Quand on parle de deuil, on pense d'abord à la mort d'un être cher. C'est la forme la plus reconnue, celle que l'entourage comprend et accompagne. Mais il existe d'autres deuils, plus silencieux, que l'on traverse parfois sans même oser leur donner ce nom.

Ce sont les deuils invisibles. Ceux dont on ne parle pas, parce qu'ils ne « comptent » pas aux yeux des autres. Et c'est précisément ce qui les rend si difficiles à porter.

Qu'est-ce qu'un deuil invisible ?

Un deuil invisible naît de la perte de quelque chose d'important, qui n'est ni un décès, ni toujours reconnu socialement comme une vraie perte. Il peut s'agir de :

  • Une séparation ou un divorce
  • La perte d'un emploi, d'un statut professionnel
  • Un départ à la retraite vécu comme un vide
  • L'abandon d'un projet de vie auquel on tenait
  • La maladie d'un proche, qui change la relation
  • Le départ des enfants du foyer
  • Un déménagement, la perte d'un lieu, d'un environnement familier
  • La perte d'une certaine image de soi, d'une santé, d'une capacité

Dans tous ces cas, quelque chose se termine. Une page se tourne, souvent sans cérémonie, sans rituel, sans reconnaissance extérieure. Et c'est là toute la difficulté.

Ce qui n'est pas reconnu par les autres reste souvent difficile à reconnaître pour soi-même.

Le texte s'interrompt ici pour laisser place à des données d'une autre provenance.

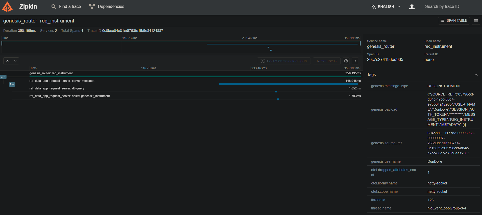Collapse the root span tree badge labeled 3
Image resolution: width=482 pixels, height=215 pixels.
pyautogui.click(x=3, y=77)
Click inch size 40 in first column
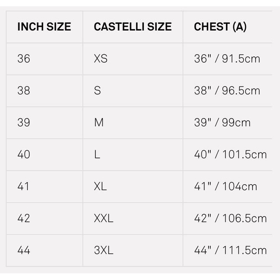 click(24, 155)
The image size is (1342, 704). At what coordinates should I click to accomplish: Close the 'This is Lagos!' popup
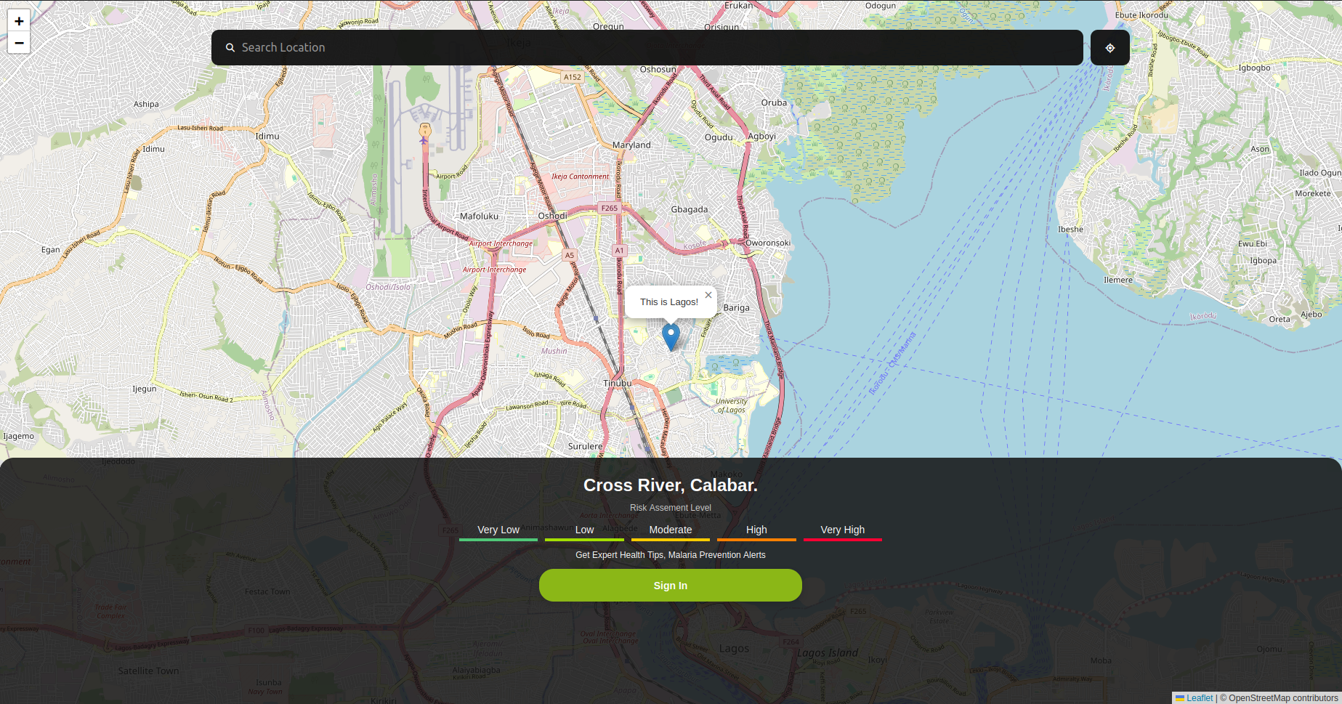pos(708,295)
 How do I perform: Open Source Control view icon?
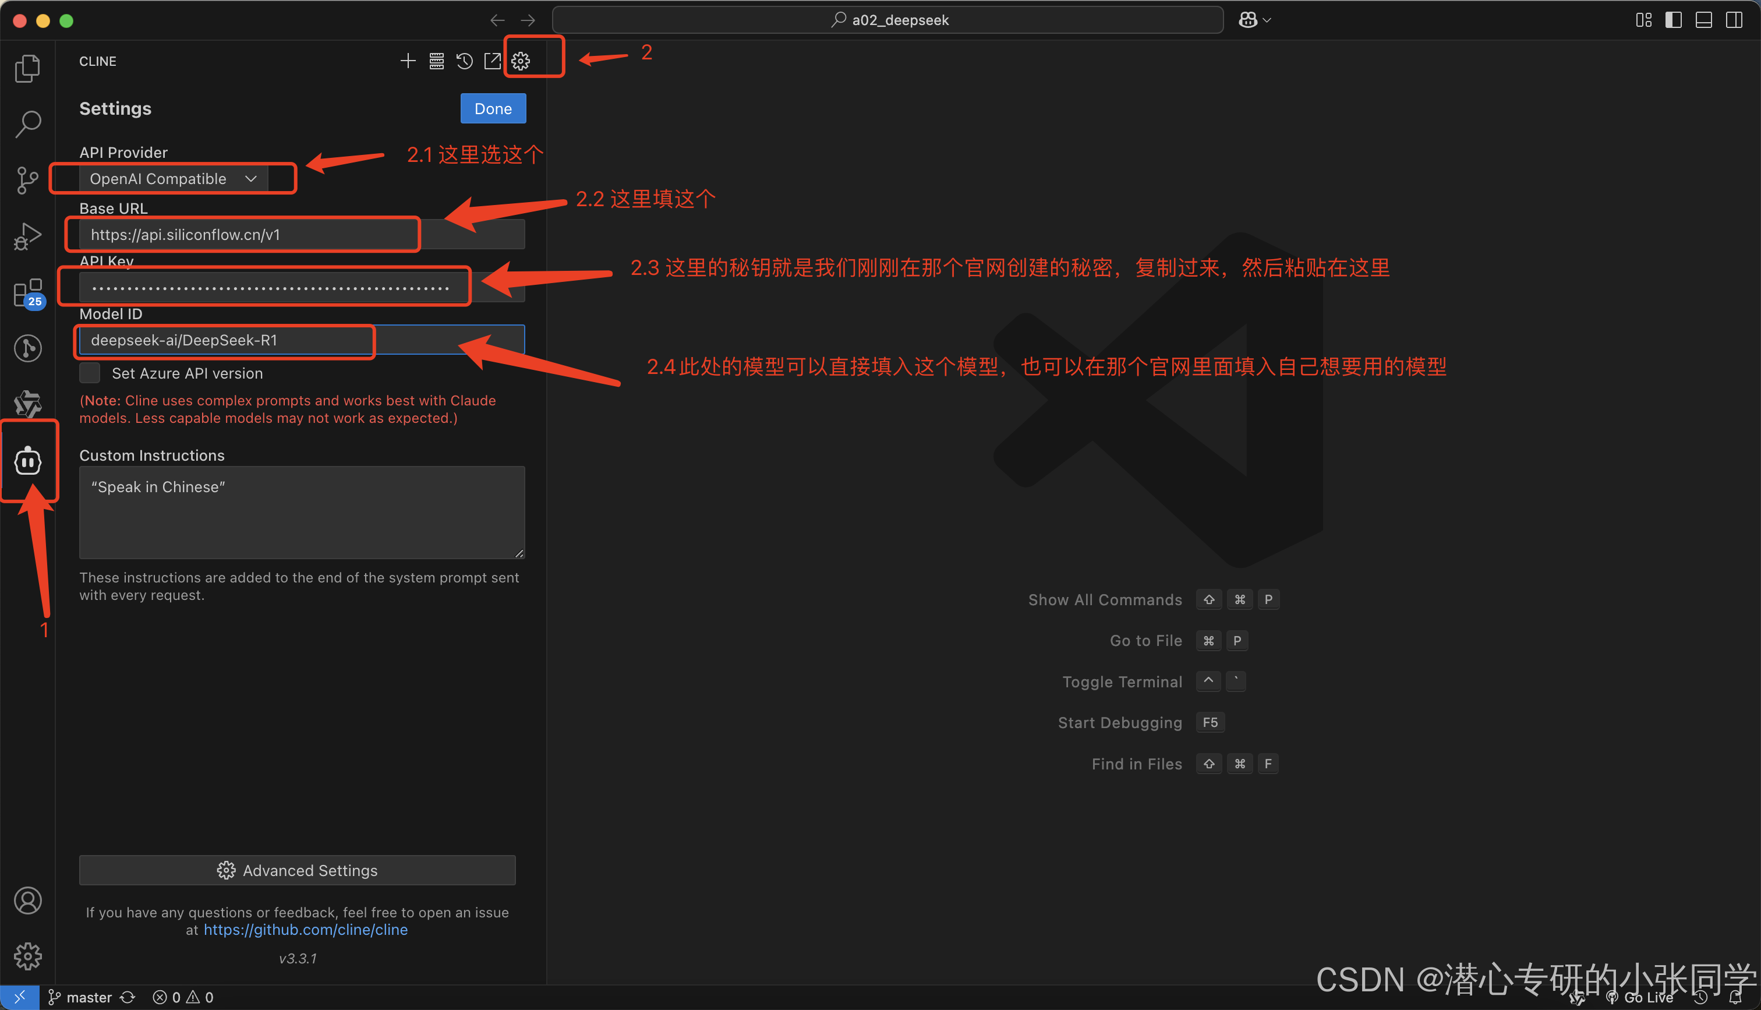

Pourquoi ces deuils sont si lourds à porter

Lorsqu'un deuil n'est pas reconnu, on se retrouve souvent seul·e avec sa peine. L'entourage, sans mauvaise intention, peut minimiser : « Tu vas retrouver un travail », « C'est mieux ainsi », « Tu devrais être soulagé·e ». Ces phrases, même bienveillantes, laissent un sentiment d'illégitimité.

On finit par se dire que l'on n'a « pas le droit » d'être triste, que ce n'est « pas si grave ». Alors on garde tout à l'intérieur. Et la peine, faute d'être accueillie, s'installe : fatigue, irritabilité, sentiment de vide, perte d'élan.

Reconnaître un deuil invisible, c'est déjà commencer à l'apaiser. Mettre un mot sur ce que l'on vit permet de cesser de lutter contre soi-même.

Comment un accompagnement peut aider

En consultation, il ne s'agit pas de « tourner la page » à tout prix, ni d'effacer ce qui a été perdu. Il s'agit d'offrir un espace où votre peine est légitime, où elle peut enfin être déposée, sans jugement.

Ensemble, nous prenons le temps de reconnaître la perte, de comprendre ce qu'elle représente pour vous, et de retrouver, peu à peu, un peu d'espace intérieur. Parfois, lorsque les mots ne suffisent pas, le corps a aussi besoin d'être entendu : un accompagnement corporel peut alors venir soutenir ce cheminement.

Psychologue à Bourg-de-Péage, dans la Drôme, j'accompagne les personnes traversant un deuil — qu'il soit reconnu ou non. Si vous vous reconnaissez dans ces lignes, sachez que votre peine mérite d'être accueillie, quelle qu'en soit la cause.

Votre peine est légitime. Vous n'avez pas à la porter seul·e.